- In an open letter to the nominated secretaries of labor and education shared Jan. 28, IBM asked the Biden administration to consider "new pathways" to careers — including apprenticeships, hybrid education models and public-private partnerships — and "rethink the way we approach education, skills training and hiring in this country."
- IBM also stated a need for a "standard, national infrastructure" upon which workers can share verified, recognized skills with seeking employers. The program, which would allow the job market to function beyond seeking a resume or degree, notably aligns with one of the company's offerings.
- "By expanding pathways to careers for more Americans, modernizing the way we distribute federal student aid, and opening the aperture when it comes to recruiting and hiring for high-skilled careers, we can accelerate economic recovery and ensure American leadership," IBM’s Obed Louissaint, senior vice president, transformation and culture, wrote in the letter.
IBM has been a vocal supporter of employer-led training efforts. The company founded its Pathways for Technology Early College High School or P-TECH program in 2011 as a brick-and-mortar school in Brooklyn and in 2020 created Open P-TECH, a fully-online education resource that leans heavily on industry partners.
"We’re taking a model we know works and doing more early college and more industry involvement … really requiring more on the part of each partner," Cliff Archey, senior program manager of education at IBM, previously told HR Dive.

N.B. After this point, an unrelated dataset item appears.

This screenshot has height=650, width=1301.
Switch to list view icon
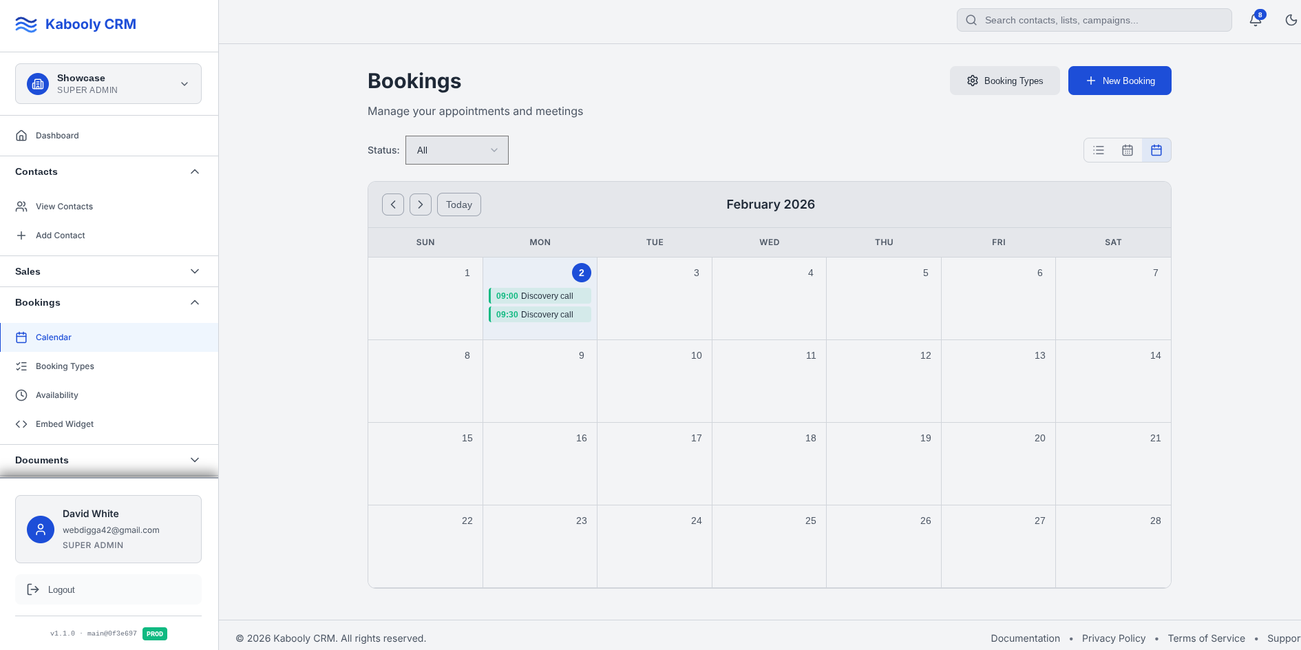coord(1099,150)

Particularly in the wake of a tumultuous year, employers leaned on partnerships — as stated in the open letter — to further social responsibility initiatives, including the upskilling of various underserved communities. Decision-makers in a February 2020 Chamber of Commerce Foundation survey said they valued working with higher education institutions to ensure what is taught aligns with what is needed in the job market and said that partnering with educational programs would be the key to the future of work.
But another trend that IBM noted in its open letter may continue in the wake of pandemic’s many disruptions: the fall of the college degree as the gold standard. Already, some hiring managers rank skills over degrees, according to the Foundation study. Large tech companies such as Infosys have said they will consider "individuals without traditional four-year degrees" in their hiring decisions, too.